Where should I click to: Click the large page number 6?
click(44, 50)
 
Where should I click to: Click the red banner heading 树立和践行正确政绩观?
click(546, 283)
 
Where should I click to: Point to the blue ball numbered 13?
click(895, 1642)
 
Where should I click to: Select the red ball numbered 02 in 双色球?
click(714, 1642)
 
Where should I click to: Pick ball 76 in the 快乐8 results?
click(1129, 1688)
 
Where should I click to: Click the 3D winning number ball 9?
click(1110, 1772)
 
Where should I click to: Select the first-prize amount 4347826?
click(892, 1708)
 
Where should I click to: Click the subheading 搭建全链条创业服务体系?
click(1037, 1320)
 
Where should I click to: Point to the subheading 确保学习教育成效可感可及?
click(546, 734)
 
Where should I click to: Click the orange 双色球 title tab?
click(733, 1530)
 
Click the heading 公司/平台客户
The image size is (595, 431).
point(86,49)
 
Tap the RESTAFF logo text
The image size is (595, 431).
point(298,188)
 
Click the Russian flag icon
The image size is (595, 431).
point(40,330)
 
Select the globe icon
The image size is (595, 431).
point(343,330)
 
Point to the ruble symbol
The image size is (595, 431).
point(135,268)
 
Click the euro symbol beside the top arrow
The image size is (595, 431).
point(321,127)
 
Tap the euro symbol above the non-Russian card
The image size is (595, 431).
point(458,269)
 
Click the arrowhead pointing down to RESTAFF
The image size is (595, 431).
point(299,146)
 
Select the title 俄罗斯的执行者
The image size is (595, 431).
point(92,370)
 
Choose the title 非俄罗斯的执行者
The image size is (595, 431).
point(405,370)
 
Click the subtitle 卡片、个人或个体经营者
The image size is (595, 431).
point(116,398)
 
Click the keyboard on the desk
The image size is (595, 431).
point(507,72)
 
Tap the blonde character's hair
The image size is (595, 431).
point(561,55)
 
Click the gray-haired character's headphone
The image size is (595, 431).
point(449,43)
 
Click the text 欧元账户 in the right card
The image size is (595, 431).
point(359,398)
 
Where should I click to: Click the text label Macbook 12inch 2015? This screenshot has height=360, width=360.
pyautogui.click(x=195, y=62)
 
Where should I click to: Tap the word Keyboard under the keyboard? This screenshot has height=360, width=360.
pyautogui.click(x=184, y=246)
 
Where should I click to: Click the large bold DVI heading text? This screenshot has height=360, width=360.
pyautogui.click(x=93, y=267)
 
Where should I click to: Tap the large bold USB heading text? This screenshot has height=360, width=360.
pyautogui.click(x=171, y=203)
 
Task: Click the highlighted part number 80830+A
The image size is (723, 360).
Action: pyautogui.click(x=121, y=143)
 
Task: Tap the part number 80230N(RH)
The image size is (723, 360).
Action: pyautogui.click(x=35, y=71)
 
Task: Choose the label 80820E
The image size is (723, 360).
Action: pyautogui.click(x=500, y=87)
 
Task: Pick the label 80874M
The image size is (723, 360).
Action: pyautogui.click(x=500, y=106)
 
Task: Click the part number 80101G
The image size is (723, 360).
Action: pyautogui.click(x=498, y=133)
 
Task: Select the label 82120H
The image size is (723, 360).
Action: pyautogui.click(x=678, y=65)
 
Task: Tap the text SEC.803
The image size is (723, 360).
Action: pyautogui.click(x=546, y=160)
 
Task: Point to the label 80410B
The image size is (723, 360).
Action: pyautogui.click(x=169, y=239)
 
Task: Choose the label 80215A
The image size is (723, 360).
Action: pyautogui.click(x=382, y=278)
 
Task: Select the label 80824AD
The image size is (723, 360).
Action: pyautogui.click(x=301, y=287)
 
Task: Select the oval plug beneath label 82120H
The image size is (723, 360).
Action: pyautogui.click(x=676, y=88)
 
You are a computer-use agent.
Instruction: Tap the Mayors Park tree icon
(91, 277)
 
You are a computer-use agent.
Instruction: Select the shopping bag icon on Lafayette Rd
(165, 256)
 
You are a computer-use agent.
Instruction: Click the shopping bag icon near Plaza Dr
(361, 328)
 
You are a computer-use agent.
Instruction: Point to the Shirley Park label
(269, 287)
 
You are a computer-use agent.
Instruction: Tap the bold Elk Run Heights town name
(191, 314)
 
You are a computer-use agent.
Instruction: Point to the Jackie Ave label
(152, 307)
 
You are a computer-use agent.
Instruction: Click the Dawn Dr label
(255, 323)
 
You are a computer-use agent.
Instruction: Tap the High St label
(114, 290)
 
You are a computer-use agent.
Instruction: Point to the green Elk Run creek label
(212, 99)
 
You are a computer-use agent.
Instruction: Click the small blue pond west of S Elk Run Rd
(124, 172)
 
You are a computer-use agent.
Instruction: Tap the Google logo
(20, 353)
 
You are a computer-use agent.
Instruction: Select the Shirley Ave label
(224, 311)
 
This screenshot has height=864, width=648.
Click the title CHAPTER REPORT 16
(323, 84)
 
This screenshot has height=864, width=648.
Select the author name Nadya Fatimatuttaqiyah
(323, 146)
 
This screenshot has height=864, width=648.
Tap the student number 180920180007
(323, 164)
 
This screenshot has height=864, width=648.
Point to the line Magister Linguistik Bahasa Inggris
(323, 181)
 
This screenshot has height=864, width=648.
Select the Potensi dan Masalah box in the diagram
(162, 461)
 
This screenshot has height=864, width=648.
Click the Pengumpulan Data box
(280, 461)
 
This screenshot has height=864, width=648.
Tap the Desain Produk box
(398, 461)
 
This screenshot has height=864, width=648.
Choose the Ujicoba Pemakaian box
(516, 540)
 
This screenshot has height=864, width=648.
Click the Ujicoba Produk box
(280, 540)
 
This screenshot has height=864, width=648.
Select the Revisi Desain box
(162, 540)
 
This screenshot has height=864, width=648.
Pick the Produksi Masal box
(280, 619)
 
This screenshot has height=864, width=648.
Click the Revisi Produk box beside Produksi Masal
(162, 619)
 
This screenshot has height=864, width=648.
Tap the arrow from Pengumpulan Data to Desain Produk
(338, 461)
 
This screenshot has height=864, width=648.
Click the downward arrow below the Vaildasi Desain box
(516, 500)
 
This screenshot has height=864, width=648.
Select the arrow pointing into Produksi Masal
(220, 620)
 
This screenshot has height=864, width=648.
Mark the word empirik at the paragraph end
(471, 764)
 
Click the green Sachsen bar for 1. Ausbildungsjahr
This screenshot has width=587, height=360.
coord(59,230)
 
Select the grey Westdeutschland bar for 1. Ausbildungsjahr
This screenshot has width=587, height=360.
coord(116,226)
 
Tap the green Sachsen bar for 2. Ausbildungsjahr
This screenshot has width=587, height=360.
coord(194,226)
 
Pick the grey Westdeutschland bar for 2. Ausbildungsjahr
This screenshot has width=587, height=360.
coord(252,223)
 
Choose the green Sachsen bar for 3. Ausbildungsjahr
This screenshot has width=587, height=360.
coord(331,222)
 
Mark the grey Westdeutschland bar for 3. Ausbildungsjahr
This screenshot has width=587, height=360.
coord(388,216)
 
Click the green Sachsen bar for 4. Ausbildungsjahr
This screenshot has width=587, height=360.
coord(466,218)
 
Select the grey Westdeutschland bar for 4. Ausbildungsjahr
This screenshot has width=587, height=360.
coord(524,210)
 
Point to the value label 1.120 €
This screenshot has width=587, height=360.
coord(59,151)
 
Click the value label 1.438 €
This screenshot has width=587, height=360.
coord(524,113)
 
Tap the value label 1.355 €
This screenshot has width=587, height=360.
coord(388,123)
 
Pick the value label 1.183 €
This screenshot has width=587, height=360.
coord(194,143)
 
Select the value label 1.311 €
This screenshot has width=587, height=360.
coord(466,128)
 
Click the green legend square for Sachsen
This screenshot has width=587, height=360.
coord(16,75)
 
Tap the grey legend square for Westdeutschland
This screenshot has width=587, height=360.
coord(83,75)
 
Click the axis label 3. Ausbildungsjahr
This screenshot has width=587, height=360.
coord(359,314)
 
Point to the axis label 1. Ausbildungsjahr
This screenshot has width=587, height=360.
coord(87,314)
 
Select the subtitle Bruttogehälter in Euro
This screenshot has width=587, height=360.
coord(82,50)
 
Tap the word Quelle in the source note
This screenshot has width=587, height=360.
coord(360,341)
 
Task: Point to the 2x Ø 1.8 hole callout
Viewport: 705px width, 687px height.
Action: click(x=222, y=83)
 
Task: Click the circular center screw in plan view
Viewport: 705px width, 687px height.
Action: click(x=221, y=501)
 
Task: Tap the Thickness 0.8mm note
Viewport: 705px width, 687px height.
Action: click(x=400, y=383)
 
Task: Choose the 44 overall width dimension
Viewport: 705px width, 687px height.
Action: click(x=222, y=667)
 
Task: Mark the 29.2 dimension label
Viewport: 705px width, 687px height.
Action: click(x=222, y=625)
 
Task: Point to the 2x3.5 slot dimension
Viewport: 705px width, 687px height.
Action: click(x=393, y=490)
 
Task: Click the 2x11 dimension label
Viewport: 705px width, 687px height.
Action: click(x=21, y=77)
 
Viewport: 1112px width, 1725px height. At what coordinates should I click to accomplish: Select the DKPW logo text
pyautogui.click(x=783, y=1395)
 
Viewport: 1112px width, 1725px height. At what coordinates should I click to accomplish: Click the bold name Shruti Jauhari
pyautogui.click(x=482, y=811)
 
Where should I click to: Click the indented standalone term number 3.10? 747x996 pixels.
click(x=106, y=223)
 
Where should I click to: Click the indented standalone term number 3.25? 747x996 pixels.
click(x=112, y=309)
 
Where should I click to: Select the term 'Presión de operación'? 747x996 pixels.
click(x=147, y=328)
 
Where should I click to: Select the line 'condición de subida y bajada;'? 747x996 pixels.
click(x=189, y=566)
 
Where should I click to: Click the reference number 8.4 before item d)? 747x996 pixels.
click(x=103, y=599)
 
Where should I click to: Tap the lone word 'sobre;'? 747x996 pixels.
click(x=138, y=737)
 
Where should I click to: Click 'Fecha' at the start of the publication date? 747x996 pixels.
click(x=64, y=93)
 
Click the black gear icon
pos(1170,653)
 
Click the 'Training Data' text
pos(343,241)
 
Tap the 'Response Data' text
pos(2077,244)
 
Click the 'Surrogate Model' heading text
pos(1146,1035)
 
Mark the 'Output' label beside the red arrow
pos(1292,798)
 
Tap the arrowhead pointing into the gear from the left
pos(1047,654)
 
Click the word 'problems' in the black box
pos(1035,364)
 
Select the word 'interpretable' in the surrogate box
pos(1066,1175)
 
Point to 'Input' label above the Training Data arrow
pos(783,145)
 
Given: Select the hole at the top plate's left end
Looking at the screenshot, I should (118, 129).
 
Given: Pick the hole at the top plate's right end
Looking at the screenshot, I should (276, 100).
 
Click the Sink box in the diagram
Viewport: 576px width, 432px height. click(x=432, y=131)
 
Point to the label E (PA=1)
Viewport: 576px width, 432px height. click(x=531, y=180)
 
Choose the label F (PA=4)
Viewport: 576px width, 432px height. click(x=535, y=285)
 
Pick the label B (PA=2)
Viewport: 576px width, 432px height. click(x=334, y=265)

##############################

- **PROBLEMA PLANTEADO**
Transcribe sin cambios las líneas de los ítems desde la primera hasta la línea que contiene "point(405,370)", ambas incluidas.

- **RESULTADO**
Where should I click to: Click the large page number 6?
click(44, 50)
 
Where should I click to: Click the red banner heading 树立和践行正确政绩观?
click(546, 283)
 
Where should I click to: Point to the blue ball numbered 13?
click(895, 1642)
 
Where should I click to: Select the red ball numbered 02 in 双色球?
click(714, 1642)
 
Where should I click to: Pick ball 76 in the 快乐8 results?
click(1129, 1688)
 
Where should I click to: Click the 3D winning number ball 9?
click(1110, 1772)
 
Where should I click to: Select the first-prize amount 4347826?
click(892, 1708)
 
Where should I click to: Click the subheading 搭建全链条创业服务体系?
click(1037, 1320)
 
Where should I click to: Point to the subheading 确保学习教育成效可感可及?
click(546, 734)
 
Where should I click to: Click the orange 双色球 title tab?
click(733, 1530)
 
Click the heading 公司/平台客户
The image size is (595, 431).
point(86,49)
 
Tap the RESTAFF logo text
The image size is (595, 431).
point(298,188)
 
Click the Russian flag icon
The image size is (595, 431).
point(40,330)
 
Select the globe icon
The image size is (595, 431).
point(343,330)
 
Point to the ruble symbol
The image size is (595, 431).
point(135,268)
 
Click the euro symbol beside the top arrow
The image size is (595, 431).
point(321,127)
 
Tap the euro symbol above the non-Russian card
The image size is (595, 431).
point(458,269)
 
Click the arrowhead pointing down to RESTAFF
The image size is (595, 431).
point(299,146)
 
Select the title 俄罗斯的执行者
The image size is (595, 431).
point(92,370)
 
Choose the title 非俄罗斯的执行者
The image size is (595, 431).
point(405,370)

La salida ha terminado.